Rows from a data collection

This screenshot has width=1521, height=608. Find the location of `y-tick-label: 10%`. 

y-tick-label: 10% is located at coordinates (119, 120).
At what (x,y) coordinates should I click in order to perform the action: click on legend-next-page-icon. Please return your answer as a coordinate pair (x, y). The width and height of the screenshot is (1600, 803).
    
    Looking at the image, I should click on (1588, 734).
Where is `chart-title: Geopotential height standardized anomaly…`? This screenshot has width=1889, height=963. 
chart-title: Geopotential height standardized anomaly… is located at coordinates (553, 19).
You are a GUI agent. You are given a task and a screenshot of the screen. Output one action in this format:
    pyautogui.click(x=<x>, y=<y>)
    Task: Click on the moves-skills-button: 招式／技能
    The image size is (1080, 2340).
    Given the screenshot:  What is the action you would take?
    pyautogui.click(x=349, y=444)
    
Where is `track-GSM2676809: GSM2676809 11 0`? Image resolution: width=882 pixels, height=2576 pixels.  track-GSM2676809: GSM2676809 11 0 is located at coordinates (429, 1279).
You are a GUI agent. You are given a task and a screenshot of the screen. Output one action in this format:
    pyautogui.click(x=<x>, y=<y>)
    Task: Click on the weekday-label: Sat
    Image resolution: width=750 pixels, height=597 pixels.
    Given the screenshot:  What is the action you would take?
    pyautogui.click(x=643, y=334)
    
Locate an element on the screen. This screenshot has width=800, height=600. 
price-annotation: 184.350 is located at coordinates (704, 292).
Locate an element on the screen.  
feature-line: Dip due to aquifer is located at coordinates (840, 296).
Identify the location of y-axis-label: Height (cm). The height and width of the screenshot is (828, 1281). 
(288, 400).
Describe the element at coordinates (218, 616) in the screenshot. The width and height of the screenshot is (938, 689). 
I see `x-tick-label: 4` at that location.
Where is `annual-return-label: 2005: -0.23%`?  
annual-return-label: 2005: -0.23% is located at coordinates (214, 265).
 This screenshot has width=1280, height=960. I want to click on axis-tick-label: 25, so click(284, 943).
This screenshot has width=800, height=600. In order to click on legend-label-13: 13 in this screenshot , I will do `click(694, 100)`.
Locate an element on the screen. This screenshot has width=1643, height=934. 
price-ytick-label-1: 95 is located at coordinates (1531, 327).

Problem requirements =
Lay out the lines above, from the start of the rows up to and including the line with "chart-title: Geopotential height standardized anomaly… is", as a Markdown table with the columns "No." and "Line", leaving out blank lines.

Answer area =
| No. | Line |
|---|---|
| 1 | This screenshot has width=1521, height=608. Find the location of `y-tick-label: 10%`.  |
| 2 | y-tick-label: 10% is located at coordinates (119, 120). |
| 3 | At what (x,y) coordinates should I click in order to perform the action: click on legend-next-page-icon. Please return your answer as a coordinate pair (x, y). The width and height of the screenshot is (1600, 803). |
| 4 |     Looking at the image, I should click on (1588, 734). |
| 5 | Where is `chart-title: Geopotential height standardized anomaly…`? This screenshot has width=1889, height=963.  |
| 6 | chart-title: Geopotential height standardized anomaly… is located at coordinates (553, 19). |